### Extrait à lire
###
Le projet dont ce livre est l’aboutissement a démarré il y a plus de dix ans comme un défi presque ludique. Nous étions surtout curieux de voir en quoi les découvertes archéologiques qui s’étaient accumulées depuis trente ans pouvaient nous conduire à réviser notre approche de l’histoire longue de l’humanité, en particulier sur la question des origines des inégalités sociales. Pourtant, nous avons vite compris que nous nous étions engagés dans quelque chose d’important, car aucun travail de synthèse de ce type n’avait encore été réalisé dans nos disciplines. À vrai dire, il nous arrivait souvent de partir à la recherche d’ouvrages « fantômes », des livres dont il nous aurait paru naturel qu’ils aient été écrits, mais qui ne l’avaient pas été : études sur les villes antiques dépourvues de structures de gouvernement verticales, témoignages sur les processus démocratiques de prise de décision en Afrique ou dans les Amériques, comparaisons entre les différentes sociétés héroïques… Nous découvrions que, sur tous ces sujets, la littérature était criblée de trous.

Petit à petit, nous avons compris que cette aversion pour les synthèses n’était pas uniquement due à la réticence de chercheurs ultra-spécialisés, même si ce facteur entrait en ligne de compte. Elle s’expliquait aussi par l’absence de vocabulaire adéquat. De fait, comment diable qualifier une ville « dépourvue de structures de gouvernement verticales » ? À l’heure actuelle, aucun terme ne fait l’unanimité. Oserait-on l’appeler « démocratie » ? « République » ? Ces mots (de même que « civilisation ») charrient un tel poids historique que la majorité des anthropologues et des archéologues préfèrent instinctivement les écarter, tandis que les historiens les réservent en général au contexte européen. Faut-il alors la qualifier d’« égalitaire » ? Probablement pas, car certains saisiraient la perche et exigeraient des preuves du caractère « effectif » de cet égalitarisme. En pratique, cela supposerait de démontrer l’absence de tout facteur structurel d’inégalité au moindre niveau de la vie sociale, y compris celui des familles ou des mouvements religieux. Comme de telles preuves sont difficiles, voire impossibles à apporter, il faudrait en conclure qu’aucune cité n’a jamais été authentiquement égalitaire.

En suivant la même logique, on pourrait fort bien affirmer qu’il n’existe pas de sociétés véritablement « égalitaires », hormis peut-être une poignée de minuscules clans de cueilleurs. C’est d’ailleurs une idée avancée par de nombreux chercheurs en anthropologie évolutionniste. Le problème de ce genre de raisonnement est qu’il conduit à mettre dans le même sac tous les groupes « non égalitaires » – un peu comme si l’on disait : « Il n’y a pas de différence fondamentale entre une communauté hippie et un gang de motards, puisque ni l’une ni l’autre n’est parfaitement non violent. » Nous sommes donc littéralement à court de mots lorsqu’il s’agit d’évoquer certains aspects majeurs de notre histoire. Les indices montrant que les hommes ont parfois fait autre chose que « courir au-devant de leurs fers » nous laissent sans voix. C’est en prenant conscience de cela, et du fait que le passé se présente désormais à nous d’une manière totalement neuve, que nous avons résolu d’aborder le problème dans l’autre sens.
###
### Données brutes
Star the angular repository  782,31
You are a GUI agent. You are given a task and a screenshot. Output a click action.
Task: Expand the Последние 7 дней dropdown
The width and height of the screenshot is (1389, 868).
###
### Travail demandé
Dans l'extrait sur les origines des inégalités sociales, quelle autre cause que la réticence de chercheurs ultra-spécialisés explique l'aversion pour les synthèses ? Les données n'ont aucun rôle à jouer ici.

### Corrigé
L'absence de vocabulaire adéquat.